One of the TV stations that comes through (barely) is a classic TV station - showing nothing newer than the early '80s and some stuff quite a bit older. Late at night, they stick mainly with the '70s. So I've been watching a show I had seen before but wasn't a major portion of my viewing rotation because I was just a bit too young to be really interested in the plot back then - One Day at a Time.
I really like sitcoms, but I'm kind of particular in my sitcom viewing. I like watching shows that are groundbreaking in some way and that are, by their very existence, social commentary. Whatever other flaws that show might have, it had an important message that shaped the society I grew up in.
This show is about a divorced mom trying to raise her two teenage daughters in a "liberated" society that she was never a part of. She grew up conservative and traditional Italian Catholic and married young. But her husband had an affair, so she divorced him - a radical enough notion at the time. To make matters even more shocking, she didn't go home to her parents to help her with the kids, she chose to get an apartment in New York and live alone with the kids - no man or family to protect her or help her.
That alone makes the show worth praising, to me. But every time I see an episode, I'm bowled over by the complexity of the situations and the nuance of the responses. It really was a terrific show. I'd like to sit down with the DVDs sometime and really do some thorough reviews on specific episodes, because there are some gems in there.
For instance, the episode I saw a couple of nights ago had the husband trying to back out of child support because he over-extended himself with his business and his new wife and was now facing financial trouble. This is a really easy situation to get black-and-white about - too fucking bad, it was your bad choices, you owe those kids their money because a single woman in the '70s with no college education couldn't get the kind of job to support the three of them without help, and it's your fault they're on their own in the first place.

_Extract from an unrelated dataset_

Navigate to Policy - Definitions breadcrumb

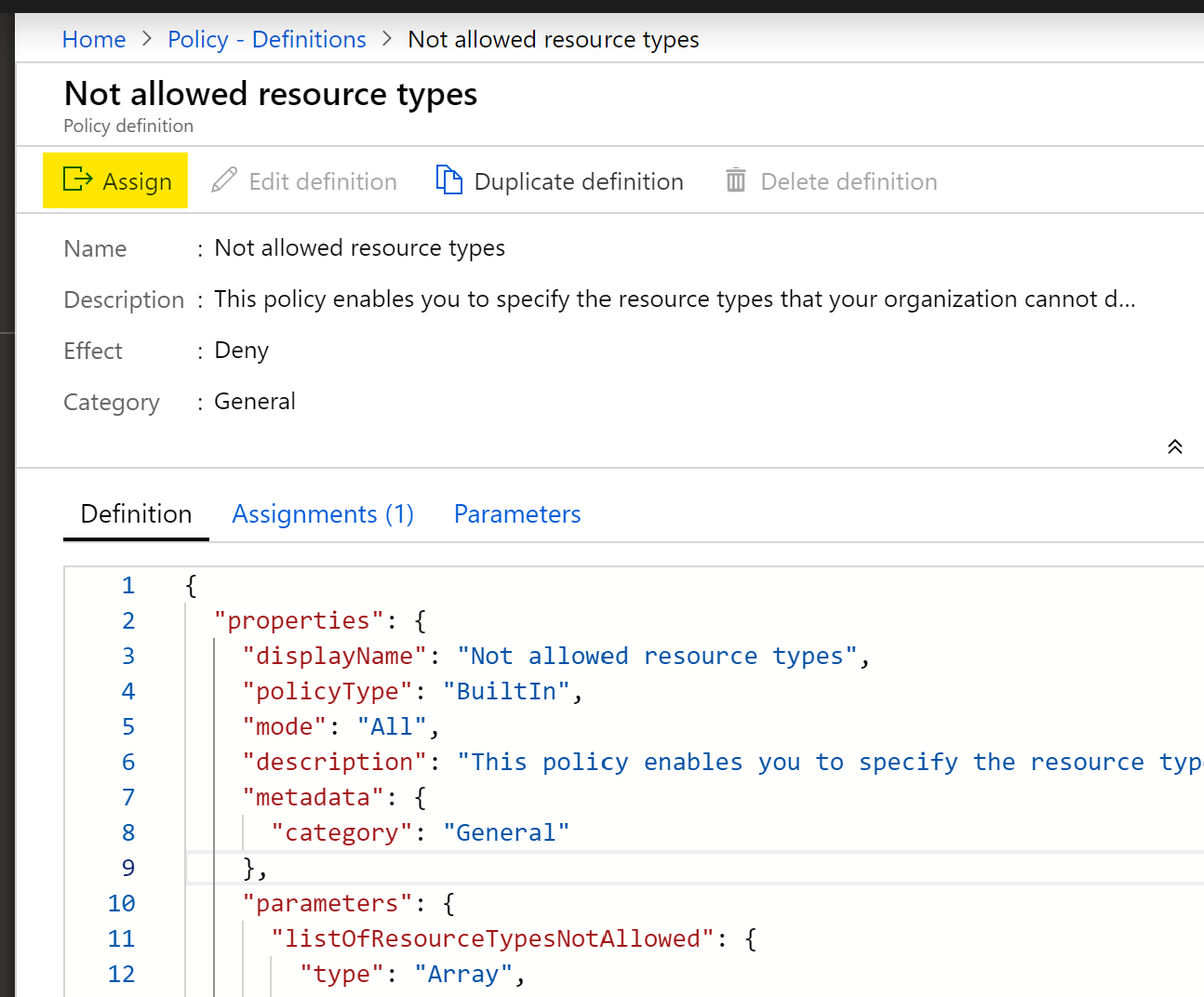(x=267, y=40)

To make matters worse, the father wasn't just facing financial hardship due to the economy or not making enough money from his company. He sold the kids' childhood home to buy a mansion with a pool and to hire a full-time maid to live in the lap of luxury. So it seems like a no-brainer that the dad is the bad guy and the solution is to sell the damn house, fire the maid, and live more frugally if he can't support his lifestyle.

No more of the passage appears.